LITERATURA - O sofrimento que deixo nos livros

Recentemente, li esta obra de Mia Couto, escritor
moçambicano. Não só por ela, mas por ser
professor, escrevi essa reflexão de hoje. 
Há dez anos compartilho com meus alunos a beleza da arte literária. É difícil encontrar algo tão prazeroso quanto ser professor de literatura. Gosto de interagir com o alunado através dos livros, ouvindo-os recitar poemas, narrar histórias, se emocionar com dramas e comentar romances. Há estudantes que choram, outros... o silêncio.   
É uma honra e um privilégio.
E se tem uma parte interessante na literatura é seu poder de alívio, de purificação das paixões. A isto chamamos função catártica. Ou seja, as coisas que acontecem no dia a dia e os nossos sentimentos – quer bons ou ruins, quer confusos ou sem classificação – encontram afinidade na “história de vida” das personagens ou nas palavras dos poetas. 
É uma experiência incrível. 
Também é incrível, embora pouco comentado, que a catarse não acontece somente entre o leitor e o livro. Ela ocorre quando se escreve. 
Foi passando para o papel que muitos homens e mulheres – que hoje ganham o título de escritores – diminuíram um pouco da dor do mundo. Ou louvaram a beleza do mundo. 
Cantores, dramaturgos, roteiristas de cinema... todos aliviaram os conflitos que sentiam criando, e sorrindo, chorando, sangrando ou gritando pro papel as palavras que não aguentavam mais. 
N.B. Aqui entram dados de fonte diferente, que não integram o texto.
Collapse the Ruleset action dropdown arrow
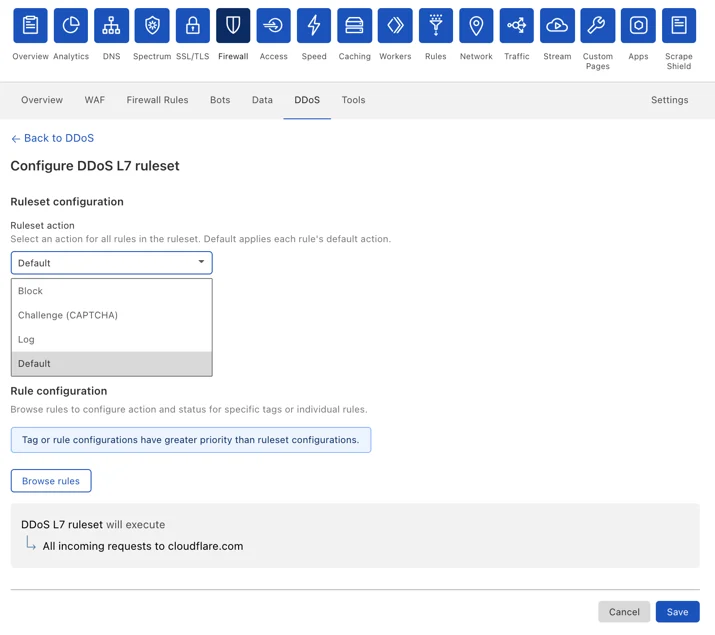(201, 262)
É uma forma de matar a dor. E não se deixar ser morto por ela. 

Vale lembrar que os pintores fizeram o mesmo com cores e formas. Eles sofriam até com o futuro. De alguma forma, seus quadros conseguiam aplacar um pouco dessa angústia. 
Mesmo os poetas que fingem um sofrimento, inventam e “fantasiam”, é o sofrimento de algum alguém. 
Como disse o filósofo paraense, Benedito Nunes, a catarse é um efeito estético provocado pela arte, cuja influência se estende ao plano moral da vida. Nossos pensamentos, sentimentos e atitudes recebem o efeito que as obras literárias transportam, como se levassem um poder latente que os poetas deram a elas. 
É com a dor deles – papel sangrado – que muitos de nós têm satisfação hoje. Quantas historinhas ficcionais não começaram de uma lágrima, que fez a mão ir amar-se do lápis e socorrer-se no papel?  
É um fato extraordinário, sem sombra de dúvidas, porque opera uma transformação única nesse processo, em que a dor do outro faz brotar flores no jardim da minha mente e o cheiro delas no meu coração, a esperança. 
Precisamos desses artistas para alguma coisa? 
“O céu estrelado vale a dor do mundo”. Penso que, não poucas vezes, eu precisei da Adélia Prado falando isso pra mim. Ave, poeta mineira!

Do mesmo modo tenho uma dor. Sinto que é grande minha necessidade de me livrar dela. Escrevê-la. Eu diria: I need some “relief”, mas não como o Tyrion do Game of Thrones. Isto é, não preciso ver ninguém morrer.  

Mas, por enquanto, o único lugar que meu padecimento está escrito é no coração.